They've been a vital aspect of movie theater visuals for years, but curved displays have become increasingly common on small screens—specifically high-end OLED televisions and adventurous smartphones. But are curves in your TV or phone really the wave of the future? Or just another marketing gimmick?
Why Curved Works For Movie Theaters
Many movie theaters, such as Hollywood's Cinerama Dome, employ horizontal-curved screens to correct for the distortions caused by projecting the image at very large sizes and super-wide formats like 23:9 Cinemascope.
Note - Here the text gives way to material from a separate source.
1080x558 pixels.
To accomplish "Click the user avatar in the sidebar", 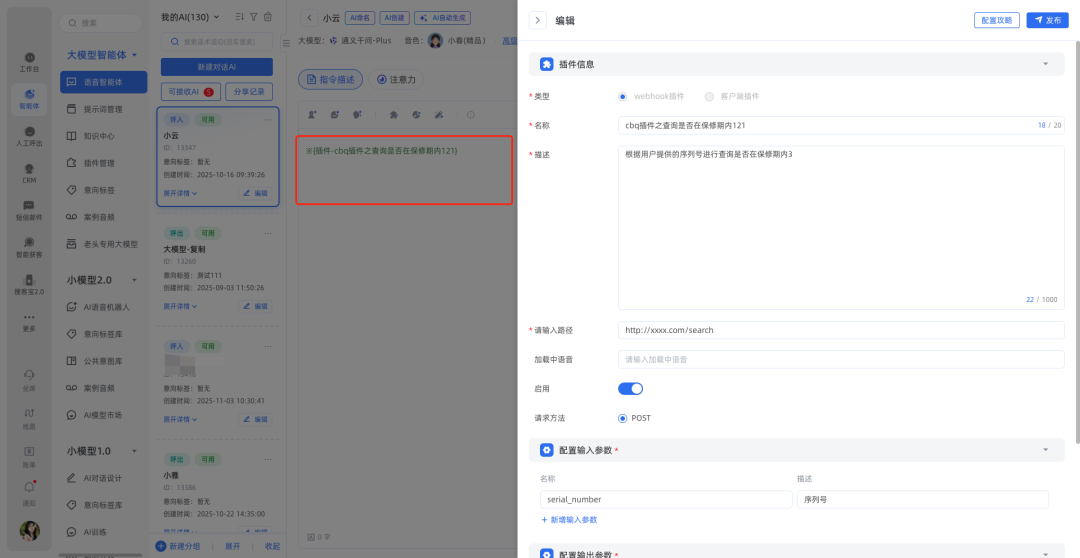I will [29, 530].
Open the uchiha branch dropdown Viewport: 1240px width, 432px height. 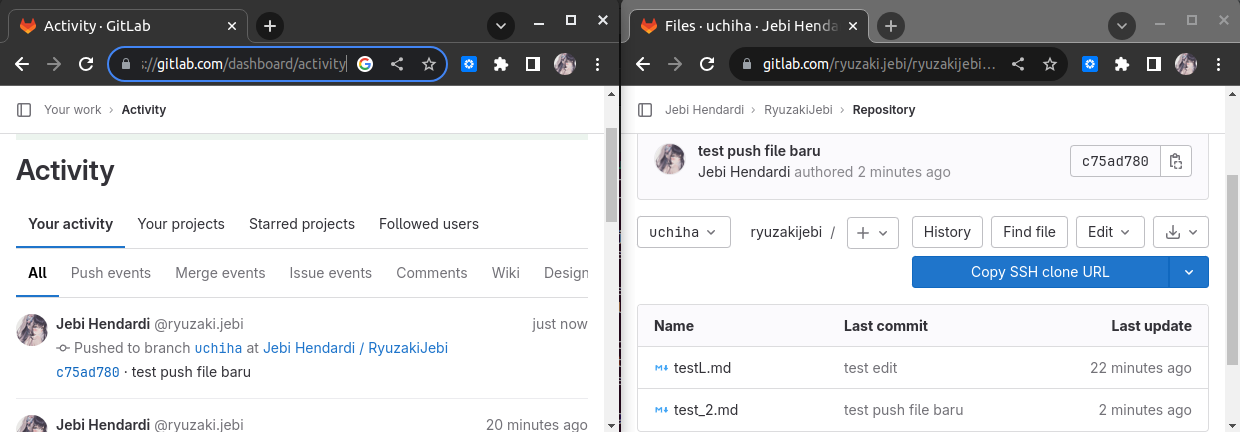pyautogui.click(x=683, y=232)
When you project an image onto a completely flat screen from a single fixed point (i.e. the projector room), the light has to travel farther from the projector lens to reach the edges of the screen than it does to the center. This causes the image to bulge along the sides, and pull in along the top and bottom. It's known as the pincushion effect, and it makes for a murky viewing experience.
But by incorporating a horizontal curve to the screen—thereby pushing the edges of the screen closer to the projector—theater operators can negate the distortion and create an image that's perceived as flat by the audience. Even then, restraint is cautioned; as Dr. Raymond Soneira, CEO of Displaymate, explained to Gizmodo, "the focal planes of almost all cameras are flat rather than curved, so a small amount of geometric distortion is introduced using a curved screen. The curvature should be kept small."
This negating effect diminishes the further you move away from the theater's "sweet spot," which is why it's so important to pick the right seat when you go to the movies.